Requirement
A verbatim copy of the data below is the required output.

Dataset entries
- Opening Delimiter -
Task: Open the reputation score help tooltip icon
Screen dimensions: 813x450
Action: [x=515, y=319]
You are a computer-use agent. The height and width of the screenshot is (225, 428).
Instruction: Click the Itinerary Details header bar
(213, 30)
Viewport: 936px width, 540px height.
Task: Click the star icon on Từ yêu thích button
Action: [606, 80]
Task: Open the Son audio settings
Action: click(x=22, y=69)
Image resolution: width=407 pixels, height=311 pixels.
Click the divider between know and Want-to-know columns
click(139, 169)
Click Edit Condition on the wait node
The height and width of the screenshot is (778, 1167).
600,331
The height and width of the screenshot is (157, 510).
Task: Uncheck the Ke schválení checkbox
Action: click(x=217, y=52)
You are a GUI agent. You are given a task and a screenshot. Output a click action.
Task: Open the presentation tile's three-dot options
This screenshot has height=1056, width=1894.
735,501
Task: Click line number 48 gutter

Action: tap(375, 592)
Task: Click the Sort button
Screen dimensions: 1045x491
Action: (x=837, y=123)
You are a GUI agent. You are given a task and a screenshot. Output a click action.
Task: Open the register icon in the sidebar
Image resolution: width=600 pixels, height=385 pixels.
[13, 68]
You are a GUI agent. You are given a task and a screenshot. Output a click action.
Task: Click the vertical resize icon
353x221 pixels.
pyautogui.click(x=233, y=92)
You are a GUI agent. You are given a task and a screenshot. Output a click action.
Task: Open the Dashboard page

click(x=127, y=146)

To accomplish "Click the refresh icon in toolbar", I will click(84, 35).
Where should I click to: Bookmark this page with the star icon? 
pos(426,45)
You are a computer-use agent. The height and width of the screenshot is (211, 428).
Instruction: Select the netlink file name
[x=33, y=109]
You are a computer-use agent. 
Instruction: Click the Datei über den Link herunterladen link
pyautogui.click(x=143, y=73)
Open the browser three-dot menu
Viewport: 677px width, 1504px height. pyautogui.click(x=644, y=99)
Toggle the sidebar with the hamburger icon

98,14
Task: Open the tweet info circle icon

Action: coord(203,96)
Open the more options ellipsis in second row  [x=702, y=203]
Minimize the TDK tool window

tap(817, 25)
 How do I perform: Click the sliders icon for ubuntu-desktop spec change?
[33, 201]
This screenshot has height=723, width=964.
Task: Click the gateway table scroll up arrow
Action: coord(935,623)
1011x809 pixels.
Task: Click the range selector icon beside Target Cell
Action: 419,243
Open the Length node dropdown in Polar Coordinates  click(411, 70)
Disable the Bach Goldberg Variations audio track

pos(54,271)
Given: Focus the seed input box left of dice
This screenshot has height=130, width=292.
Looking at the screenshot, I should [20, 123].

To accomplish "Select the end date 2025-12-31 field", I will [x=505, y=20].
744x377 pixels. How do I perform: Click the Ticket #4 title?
- Closing Delimiter -
Response for this exercise
Task: Open the reputation score help tooltip icon
Screen dimensions: 813x450
Action: [x=515, y=319]
You are a computer-use agent. The height and width of the screenshot is (225, 428).
Instruction: Click the Itinerary Details header bar
(213, 30)
Viewport: 936px width, 540px height.
Task: Click the star icon on Từ yêu thích button
Action: [606, 80]
Task: Open the Son audio settings
Action: click(x=22, y=69)
Image resolution: width=407 pixels, height=311 pixels.
Click the divider between know and Want-to-know columns
click(139, 169)
Click Edit Condition on the wait node
The height and width of the screenshot is (778, 1167).
600,331
The height and width of the screenshot is (157, 510).
Task: Uncheck the Ke schválení checkbox
Action: click(x=217, y=52)
You are a GUI agent. You are given a task and a screenshot. Output a click action.
Task: Open the presentation tile's three-dot options
This screenshot has height=1056, width=1894.
735,501
Task: Click line number 48 gutter

Action: tap(375, 592)
Task: Click the Sort button
Screen dimensions: 1045x491
Action: (x=837, y=123)
You are a GUI agent. You are given a task and a screenshot. Output a click action.
Task: Open the register icon in the sidebar
Image resolution: width=600 pixels, height=385 pixels.
[13, 68]
You are a GUI agent. You are given a task and a screenshot. Output a click action.
Task: Click the vertical resize icon
353x221 pixels.
pyautogui.click(x=233, y=92)
You are a GUI agent. You are given a task and a screenshot. Output a click action.
Task: Open the Dashboard page

click(x=127, y=146)

To accomplish "Click the refresh icon in toolbar", I will click(84, 35).
Where should I click to: Bookmark this page with the star icon? 
pos(426,45)
You are a computer-use agent. The height and width of the screenshot is (211, 428).
Instruction: Select the netlink file name
[x=33, y=109]
You are a computer-use agent. 
Instruction: Click the Datei über den Link herunterladen link
pyautogui.click(x=143, y=73)
Open the browser three-dot menu
Viewport: 677px width, 1504px height. pyautogui.click(x=644, y=99)
Toggle the sidebar with the hamburger icon

98,14
Task: Open the tweet info circle icon

Action: coord(203,96)
Open the more options ellipsis in second row  [x=702, y=203]
Minimize the TDK tool window

tap(817, 25)
 How do I perform: Click the sliders icon for ubuntu-desktop spec change?
[33, 201]
This screenshot has height=723, width=964.
Task: Click the gateway table scroll up arrow
Action: coord(935,623)
1011x809 pixels.
Task: Click the range selector icon beside Target Cell
Action: 419,243
Open the Length node dropdown in Polar Coordinates  click(411, 70)
Disable the Bach Goldberg Variations audio track

pos(54,271)
Given: Focus the seed input box left of dice
This screenshot has height=130, width=292.
Looking at the screenshot, I should [20, 123].

To accomplish "Select the end date 2025-12-31 field", I will [x=505, y=20].
744x377 pixels. How do I perform: Click the Ticket #4 title?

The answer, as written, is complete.